● **PASSAGE GIVEN**:
Observability Overview

MCPKit provides comprehensive observability features for production MCP servers: metrics, tracing, and health checks. This guide explains how to use each feature and when to apply them.

The Three Pillars

Feature	Purpose	When to Use
Metrics	Count events, measure values	Dashboards, alerts, SLOs
Tracing	Track request flow	Debugging, performance analysis
Health Checks	Monitor system status	Load balancers, orchestrators

Quick Start

Minimal Setup

import {
  MCPServer,
  Tool,
  metricsPlugin,
  healthPlugin,
  tracingPlugin,
  createMetricsCollector,
  createHealthChecker,
  createTracer,
  consoleExporter,
} from '@mcpkit-dev/core';

// Create observability components
const metrics = createMetricsCollector({ prefix: 'myserver' });
const health = createHealthChecker();
const tracer = createTracer({
  serviceName: 'my-server',
  exporters: [consoleExporter()],
});

@MCPServer({
  name: 'my-server',
  version: '1.0.0',
  plugins: [
    metricsPlugin({ collector: metrics }),
    healthPlugin({ checker: health }),
    tracingPlugin({ tracer }),
  ],
})

● **REQUIREMENTS**:
1. Answer from the observability overview.
(a) Which feature does the overview recommend for load balancers and orchestrators?
(b) What prefix is passed to `createMetricsCollector`?
(c) What version is given for the server in the `@MCPServer` configuration?
2. List every plugin placed in the `plugins` array of the observability overview's minimal setup.
3. Summarize the observability overview in two sentences.
Answer from the observability overview alone.

● **DATA LINES**:
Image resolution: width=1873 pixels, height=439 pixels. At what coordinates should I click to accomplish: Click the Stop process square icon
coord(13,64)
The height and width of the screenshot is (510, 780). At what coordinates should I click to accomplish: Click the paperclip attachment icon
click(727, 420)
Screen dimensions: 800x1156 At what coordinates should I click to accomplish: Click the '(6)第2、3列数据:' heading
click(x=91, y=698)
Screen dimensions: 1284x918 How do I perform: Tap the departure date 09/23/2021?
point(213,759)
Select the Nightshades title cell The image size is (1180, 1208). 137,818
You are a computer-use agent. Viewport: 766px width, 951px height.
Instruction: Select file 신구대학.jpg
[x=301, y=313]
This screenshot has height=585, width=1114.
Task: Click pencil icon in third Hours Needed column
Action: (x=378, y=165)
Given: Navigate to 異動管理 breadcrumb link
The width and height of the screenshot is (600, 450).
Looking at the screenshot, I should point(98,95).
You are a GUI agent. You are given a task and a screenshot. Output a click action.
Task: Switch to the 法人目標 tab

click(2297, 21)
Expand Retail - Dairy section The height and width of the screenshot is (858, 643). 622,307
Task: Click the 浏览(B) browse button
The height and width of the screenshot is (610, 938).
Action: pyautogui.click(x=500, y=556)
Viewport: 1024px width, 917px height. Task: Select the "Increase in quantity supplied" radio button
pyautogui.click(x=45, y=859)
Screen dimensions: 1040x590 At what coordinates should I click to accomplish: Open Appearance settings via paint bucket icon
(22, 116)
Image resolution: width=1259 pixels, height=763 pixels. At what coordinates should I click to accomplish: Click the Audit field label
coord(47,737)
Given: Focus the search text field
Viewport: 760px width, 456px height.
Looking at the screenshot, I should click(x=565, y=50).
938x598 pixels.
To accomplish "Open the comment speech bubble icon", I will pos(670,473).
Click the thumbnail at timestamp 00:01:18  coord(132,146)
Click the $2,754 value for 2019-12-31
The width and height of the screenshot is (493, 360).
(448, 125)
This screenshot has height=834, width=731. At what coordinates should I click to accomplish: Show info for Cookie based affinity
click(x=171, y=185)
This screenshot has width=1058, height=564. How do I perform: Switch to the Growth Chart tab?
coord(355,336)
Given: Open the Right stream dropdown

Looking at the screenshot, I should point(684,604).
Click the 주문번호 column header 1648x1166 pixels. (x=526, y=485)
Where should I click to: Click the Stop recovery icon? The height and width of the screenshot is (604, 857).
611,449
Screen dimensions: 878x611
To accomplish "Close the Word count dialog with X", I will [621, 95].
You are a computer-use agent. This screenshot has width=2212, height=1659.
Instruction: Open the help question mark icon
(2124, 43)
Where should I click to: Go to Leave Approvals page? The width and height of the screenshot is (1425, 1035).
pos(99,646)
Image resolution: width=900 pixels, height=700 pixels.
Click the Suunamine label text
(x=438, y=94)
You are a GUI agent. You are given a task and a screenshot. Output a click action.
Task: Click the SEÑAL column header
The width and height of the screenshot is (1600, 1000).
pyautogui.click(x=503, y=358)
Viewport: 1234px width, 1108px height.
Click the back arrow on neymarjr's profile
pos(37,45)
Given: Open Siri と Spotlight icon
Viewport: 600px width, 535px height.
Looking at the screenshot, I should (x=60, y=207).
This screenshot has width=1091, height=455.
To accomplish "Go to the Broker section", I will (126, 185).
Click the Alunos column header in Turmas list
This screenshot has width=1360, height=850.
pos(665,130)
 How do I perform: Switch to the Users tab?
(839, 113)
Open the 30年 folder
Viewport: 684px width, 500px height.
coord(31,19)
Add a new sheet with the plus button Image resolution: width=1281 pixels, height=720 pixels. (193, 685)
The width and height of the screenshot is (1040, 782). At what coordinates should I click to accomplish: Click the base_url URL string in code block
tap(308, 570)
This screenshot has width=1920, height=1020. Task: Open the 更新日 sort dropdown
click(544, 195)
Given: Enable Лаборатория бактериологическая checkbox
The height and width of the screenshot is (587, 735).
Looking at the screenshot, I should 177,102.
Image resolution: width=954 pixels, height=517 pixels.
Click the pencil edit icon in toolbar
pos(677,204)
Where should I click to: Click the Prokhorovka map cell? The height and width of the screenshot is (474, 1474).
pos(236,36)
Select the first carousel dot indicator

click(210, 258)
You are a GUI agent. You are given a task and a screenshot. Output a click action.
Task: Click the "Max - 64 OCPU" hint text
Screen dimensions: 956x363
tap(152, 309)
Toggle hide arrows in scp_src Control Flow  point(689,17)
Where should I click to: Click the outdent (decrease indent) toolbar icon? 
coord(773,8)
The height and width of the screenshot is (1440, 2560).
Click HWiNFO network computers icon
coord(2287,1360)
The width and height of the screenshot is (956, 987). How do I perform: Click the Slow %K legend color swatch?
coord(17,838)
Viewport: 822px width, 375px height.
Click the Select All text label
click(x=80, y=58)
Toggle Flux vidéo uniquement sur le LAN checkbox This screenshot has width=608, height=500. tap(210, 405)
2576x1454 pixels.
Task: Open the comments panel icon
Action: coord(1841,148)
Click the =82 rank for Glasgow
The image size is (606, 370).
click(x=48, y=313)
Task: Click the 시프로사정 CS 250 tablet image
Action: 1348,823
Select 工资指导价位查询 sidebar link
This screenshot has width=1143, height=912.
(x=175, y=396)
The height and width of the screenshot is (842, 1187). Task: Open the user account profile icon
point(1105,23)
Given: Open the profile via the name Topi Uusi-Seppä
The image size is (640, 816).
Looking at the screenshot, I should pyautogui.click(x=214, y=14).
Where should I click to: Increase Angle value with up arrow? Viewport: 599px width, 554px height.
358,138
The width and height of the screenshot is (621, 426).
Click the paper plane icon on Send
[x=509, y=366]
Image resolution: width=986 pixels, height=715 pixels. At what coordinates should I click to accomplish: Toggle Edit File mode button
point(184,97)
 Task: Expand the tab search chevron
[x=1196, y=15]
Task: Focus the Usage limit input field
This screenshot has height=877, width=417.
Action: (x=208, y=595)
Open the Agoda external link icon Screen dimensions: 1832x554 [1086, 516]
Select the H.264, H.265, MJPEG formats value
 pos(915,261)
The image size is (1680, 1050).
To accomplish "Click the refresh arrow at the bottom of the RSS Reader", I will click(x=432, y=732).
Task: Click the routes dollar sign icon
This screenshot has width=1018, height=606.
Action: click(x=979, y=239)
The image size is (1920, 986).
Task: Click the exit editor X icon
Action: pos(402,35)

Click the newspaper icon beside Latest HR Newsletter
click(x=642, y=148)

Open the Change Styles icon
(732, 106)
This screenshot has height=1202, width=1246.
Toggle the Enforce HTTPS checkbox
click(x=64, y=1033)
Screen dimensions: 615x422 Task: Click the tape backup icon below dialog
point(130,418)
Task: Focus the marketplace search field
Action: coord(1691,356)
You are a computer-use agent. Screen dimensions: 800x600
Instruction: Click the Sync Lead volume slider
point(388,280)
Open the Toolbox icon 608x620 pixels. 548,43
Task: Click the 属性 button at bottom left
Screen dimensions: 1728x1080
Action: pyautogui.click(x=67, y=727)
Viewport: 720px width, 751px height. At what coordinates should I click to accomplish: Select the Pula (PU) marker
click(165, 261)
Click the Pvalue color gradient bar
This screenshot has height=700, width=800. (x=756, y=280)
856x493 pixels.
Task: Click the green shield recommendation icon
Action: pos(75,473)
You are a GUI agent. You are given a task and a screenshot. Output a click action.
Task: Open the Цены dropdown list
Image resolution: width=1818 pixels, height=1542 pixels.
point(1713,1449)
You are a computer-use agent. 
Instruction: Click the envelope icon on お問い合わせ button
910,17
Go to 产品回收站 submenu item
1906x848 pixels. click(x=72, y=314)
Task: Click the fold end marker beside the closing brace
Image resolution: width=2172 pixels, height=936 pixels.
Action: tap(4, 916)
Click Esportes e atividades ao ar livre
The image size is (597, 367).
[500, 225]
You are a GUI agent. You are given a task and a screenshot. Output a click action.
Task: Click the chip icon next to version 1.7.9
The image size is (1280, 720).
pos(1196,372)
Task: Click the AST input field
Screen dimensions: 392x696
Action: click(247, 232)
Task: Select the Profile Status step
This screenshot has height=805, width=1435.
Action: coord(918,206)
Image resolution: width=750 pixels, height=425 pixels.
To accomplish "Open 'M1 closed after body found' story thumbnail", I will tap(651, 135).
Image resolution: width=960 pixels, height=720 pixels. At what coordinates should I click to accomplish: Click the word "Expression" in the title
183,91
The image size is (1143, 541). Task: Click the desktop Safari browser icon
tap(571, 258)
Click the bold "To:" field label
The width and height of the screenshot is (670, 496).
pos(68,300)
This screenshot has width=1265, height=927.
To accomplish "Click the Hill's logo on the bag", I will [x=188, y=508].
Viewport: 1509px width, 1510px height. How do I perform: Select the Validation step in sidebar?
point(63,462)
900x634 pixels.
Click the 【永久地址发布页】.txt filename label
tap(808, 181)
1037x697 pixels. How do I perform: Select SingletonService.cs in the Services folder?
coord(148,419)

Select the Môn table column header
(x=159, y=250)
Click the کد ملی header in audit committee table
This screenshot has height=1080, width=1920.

● **TASK RESULTS**:
1.
(a) Health Checks
(b) 'myserver'
(c) '1.0.0'

2. metricsPlugin, healthPlugin, tracingPlugin

3. MCPKit offers three observability features for production MCP servers: metrics for dashboards, alerts, and SLOs; tracing for debugging and performance analysis; and health checks for load balancers and orchestrators. A minimal setup imports these from '@mcpkit-dev/core', creates a metrics collector, a health checker, and a tracer with a console exporter, then registers each through a plugin in the `@MCPServer` configuration.